I thought it was a very romantic spot. Dozens of wild ducks could be seen preening themselves on the rocks in the river. One duck posed for me as I took a lovely pic of the bridge.
The ROCHDALE CANAL runs for 32 miles, has 91 locks and over 100 bridges. It navigates over the beautiful Pennines from Manchester to Sowerby Bridge inWest Yorkshire. The Rochdale is a broad canal. Its bridges and locks are wide enough to allow vessels of 14ft width. Because of its width, it became the main highway of commerce between Lancashire and Yorkshire. Cotton, wool, coal, limestone, timber, salt and general merchandise were transported.
For boaters, particularly people holidaying on Narrowboats and cruising the Rochdale Canal, Hebden Bridge's many shops and pubs make it a popular overnight or lunchtime stop.
The steep, wet hills and access to major wool markets, meant that Hebden Bridge was ideal for water powered weaving mills. The mills and their chimneys enabled the town to prosper. Many of these mills still survive and have found new uses. One of the most prominent in the town, HEBDEN BRIDGE MILL, now houses a number of shops and craft outlets, as well as a marvellous working restoration of the original 14 ft diameter water wheel.

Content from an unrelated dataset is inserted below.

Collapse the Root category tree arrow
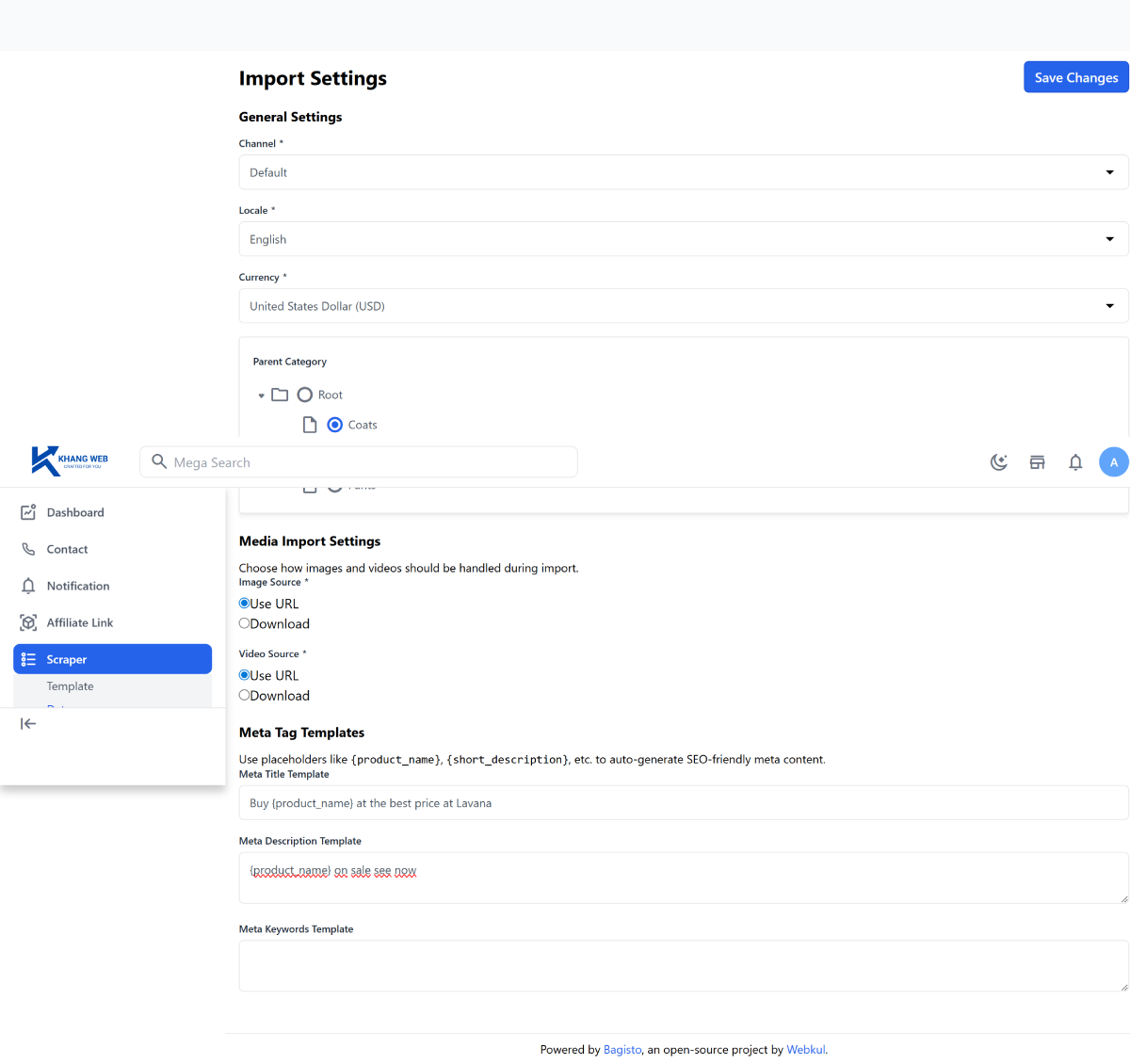The height and width of the screenshot is (1064, 1130). [x=262, y=395]
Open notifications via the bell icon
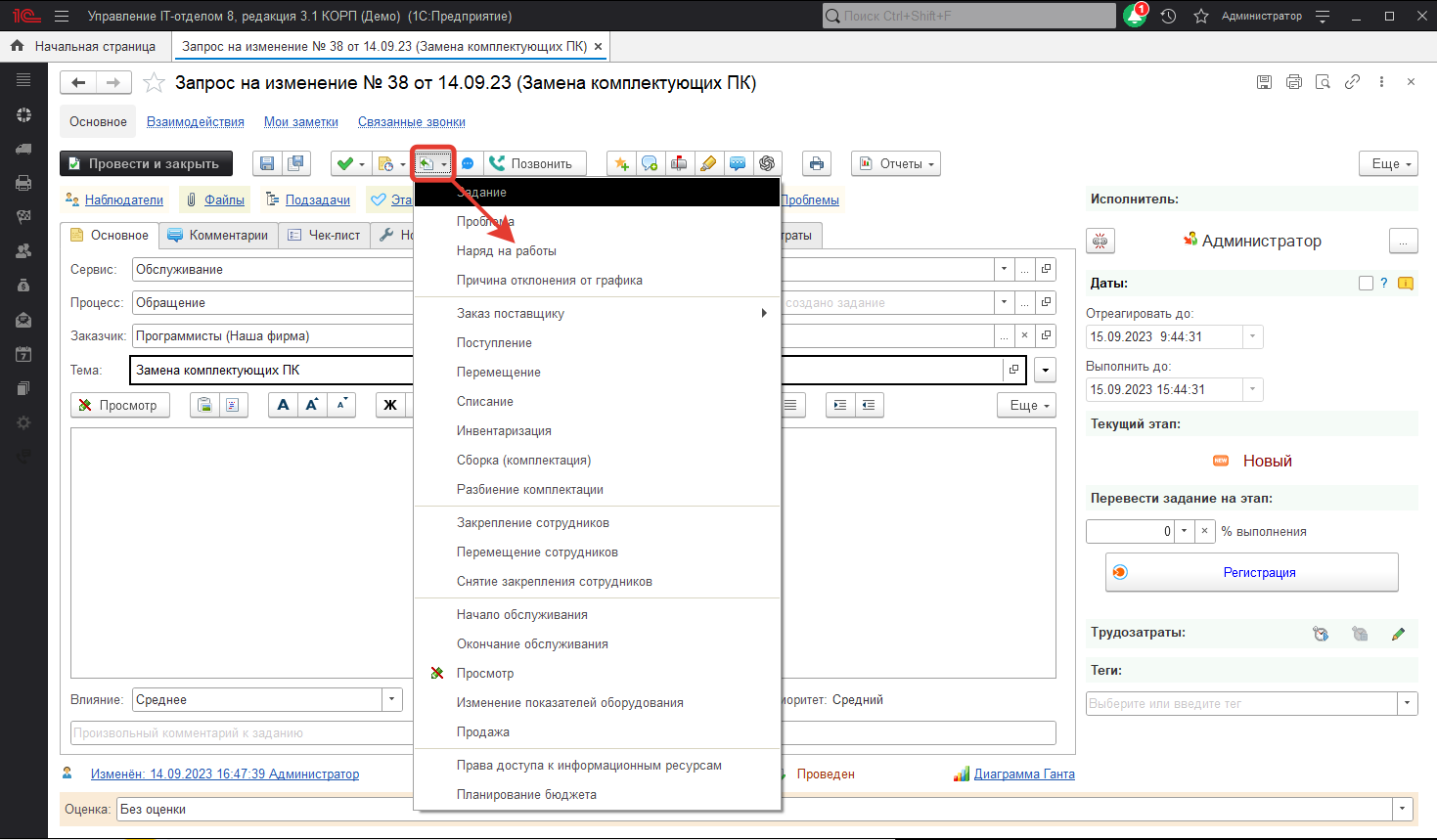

The Mill, founded in 1314 and built of rugged local gritstone, has been the heart of local life for more than 700 years.
Located in St. George's Square.
Saturday, September 6 and Thursday September 11, 2008
The countryside and villages around HEBDEN BRIDGE have turned the area into the undisputed tourism capital of Calderdale. Thousands of visitors from far and wide visit the village each year.
Hebden Bridge and the adjoining village of Mytholmroyd were once busy industrial centres with cotton and woollen mills producing corduroy, moleskin cloth and finished garments. Hebden Bridge factories - water-driven at first - gradually replaced the traditional handloom weaving and spinning carried on at area farms and cottages. There are many reminders of the area's industrial past - ruined mills - lonely chimneys!
The restored Rochdale Canal attracts boaters, fishermen and walkers.
Hans and I spent our time browsing the many shops that fill the streets of Hebden Bridge and St. George's Square, which is for pedestrians only, made it quite relaxing to walk around this lovely town.